### PROBLEM STATEMENT
Revise the article on older adults and cryptocurrency, starting with "Whether or not" and going on through "than than 5%.)", so that "misinformation" is replaced by "false claims".
[start of SELECTED EXTRACT]
Presbyterian Senior Services, a non-profit in New York that runs community programs for older adults, recently added a new course to its curriculum: “Introduction to Cryptocurrency”
“I’m 73 years old. What’s the biggest risk to my estate planning strategy if I don’t jump on the cryptocurrency bandwagon?” asked one of the attendees to the webinar last month.
Seniors are often advised to move their investments from stocks to bonds because they cash out of their investments more often than younger consumers do. But with record-high inflation threatening even that safe haven, some older adults are eyeing alternative assets, including cryptocurrencies.
It’s easy to see why. Bitcoin’s meteoric rise of 164% in 2021 far outpaced other asset classes, making it an attractive way for pension funds and seniors alike to make up for lost savings—if they know what they’re doing and can manage the serious risks. (Just in the last month, the asset has dropped by nearly $10,000, or 24% of its value.)
Still, the prospect of the crypto world courting older adults is raising questions, if not setting off alarms, about how best to protect people from financial exploitation—including from family members—angling for a cut of the trillions in record-high wealth now sitting in the accounts of US adults over age 70.
Is crypto a retirement asset?
The demand for a bitcoin option from retirement plan sponsors recently prompted Fidelity Investments—the US’s largest provider of 401k plans—to offer bitcoin as an option in 401k plans. The company is starting out by offering the program to employees at business intelligence software firm Microstrategy and then will broaden out. Employers will need to approve the crypto option for their employees to access it.
But others are less considered in their approach. Some players in the crypto space are pretty aggressively marketing their position that crypto belongs in retirement accounts. Onramp Invest—a platform for financial advisors wanting to help clients get into crypto—wrote a 55-page report to the Certified Financial Planner Board of Standards in January. In it, the company made the argument that given the proliferation of crypto assets, it would be a breach of fiduciary duty for financial advisors to not offer advice on digital currencies.
To be sure, retirement fund managers usually target people who are younger and still in the workforce, so they are not necessarily catering to seniors. Still, data suggest that Gen Z and Millennials are hardly the only generations gambling with crypto in their retirement accounts. Last year, Bitcoin IRA told Yahoo! Finance that half of its 100,000 user base is 55 or older, and 75% of users are over age 45.
Overall, however, only 3% of US adults older than 65 have invested in crypto versus 31% of Americans who are 18-to-29 years-old, according to Pew Research.
Whether or not this trend continues depends on how crypto is regulated in the future, if it’s regulated at all. Older investors are likely to be turned off if they get burned by crypto or if the economic outlook improves.
Crypto education can protect people from fraud
For certified financial planner Justin Castelli, crypto education for the 70% of his clients who are seniors, retirees, or pre-retirees is about making sure they’re able to stay ahead of all the misinformation on the web. (Less than 10% of Castelli’s clients have allocated any part of their portfolio to crypto, and he generally advises seniors to limit their investments on volatile assets to no more than than 5%.)
[end of SELECTED EXTRACT]
[start of DATA]
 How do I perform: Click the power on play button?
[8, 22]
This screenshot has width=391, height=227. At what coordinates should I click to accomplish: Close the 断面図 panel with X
[end of DATA]
### EXERCISE SOLUTION
Whether or not this trend continues depends on how crypto is regulated in the future, if it’s regulated at all. Older investors are likely to be turned off if they get burned by crypto or if the economic outlook improves.
Crypto education can protect people from fraud
For certified financial planner Justin Castelli, crypto education for the 70% of his clients who are seniors, retirees, or pre-retirees is about making sure they’re able to stay ahead of all the false claims on the web. (Less than 10% of Castelli’s clients have allocated any part of their portfolio to crypto, and he generally advises seniors to limit their investments on volatile assets to no more than than 5%.)